You know I've been hunting for trouble
since you died, love. I kept hoping I'd find some big enough to take me down
for good. No such luck, eh? You wouldn't think it from all the times you and
Angel kicked my arse, but when I'm not fighting the Slayer I'm pretty damned
good, and I've still got too much pride to give Death less than my best fight
even when I'm looking for it.
Will asked if I'd be all right today. And
you know what, love? I will be. I dunno what happened, but for the first time
in my life I've stopped wanting to die. I still miss you. The place in my
heart where you were is still a hole a thousand miles deep and I don't know if
anything'll ever fill it up again, but Little Bit needs me, God knows why, and
Will asked me if I’d be all right. And it felt... good.
Your Dad's wanting
to take Little Bit with him to L.A. I'll probably tag along, once we suss out
those wankers in the van. I promised you I'd take care of her, and I will. I
let you down once, love, but never again. If she wants to take up the
world–saving business, I can't think of a better memorial for her big sister.
I'll give her a hand, if she'll have me. That should put the poof's knickers in
a twist. I'm looking forward to that.
G'night, Buffy.
Around five-thirty in the afternoon, Xander Harris pulled up outside the
apartment building where Hank Summers and Dawn were staying. The sun was
heading for the horizon as he got out of the car and squinted up at the
second-floor apartment. One of the windows looked odd, and a moment later he
spotted a mangled-looking window screen lying in the privet hedge nearby. Bits
of stucco still clung to the frame. "The guy couldn't knock?" Xander muttered,
shoving his car keys in his pocket and starting up the stairs two at a
time.
He'd only been here once before, when he and Anya had helped Dawn
carry her suitcases over from Giles' apartment two weeks ago. Mr. Summers had
been polite but curt, and Xander, foreseeing possible disasters when Anya's
terrifying frankness next chose to surface, hadn't pressed to hang around. When
he got to the landing he stopped for a moment to catch his breath. From the
sound of it, the television was on inside, so he grabbed the insufficient little
regulation issue apartment doorknocker and rapped it as sharply as he
could.
After a moment the door opened a crack. Xander waved. "Hey, Mr.
Summers, can li'l Spikey come out to play?"
Mr. Summers, he decided, wasn't
as appreciative of Xander humor as Mrs. Summers had been.

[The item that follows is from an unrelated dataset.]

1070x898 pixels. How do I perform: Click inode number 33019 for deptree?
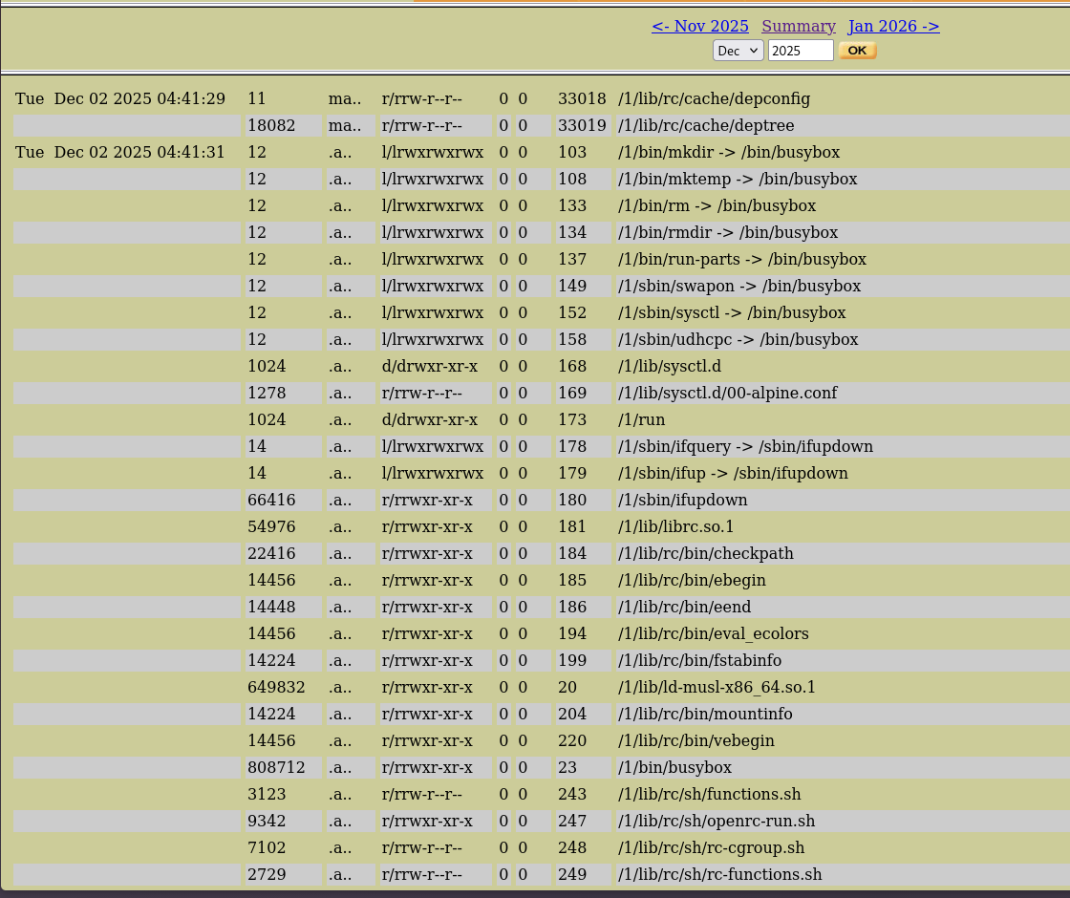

Dawn's father shot
the bolt back with a grunt that might have been "Come in," and opened the door
all the way with an expression of grudging relief. "He's just leaving."
As
Xander had halfway expected from past personal experience, what the vampire was
actually doing was making himself completely at home in the place where he was
least wanted. Dawn was sitting on the couch watching the Cartoon Network with a
plate full of Spaghetti-Os (Mr. Summers was also apparently not as good a cook
as Mrs. Summers). Spike was emerging from the bathroom in a cloud of steam and
a borrowed sweatsuit that was rather too large for him, rubbing his wet hair
vigorously with a towel. "Is there some sort of cosmic law which decrees I can
only be trapped for the day in places where no-one has a decent wardrobe?" he
asked bitterly of the room at large. He let the towel fall to his shoulders and
Xander choked on a snicker.
"Hello, Fluffy. Ready to roll?"
Spike
glowered and made a futile attempt to get his hair to lie flat sans gel. "We're
stopping by my crypt first. I'm not going anywhere looking like this."
"I'm with you, bro. God forbid we head out to fight the forces of evil without
Vidal Sassoon." Xander paused, attention momentarily snared by the television.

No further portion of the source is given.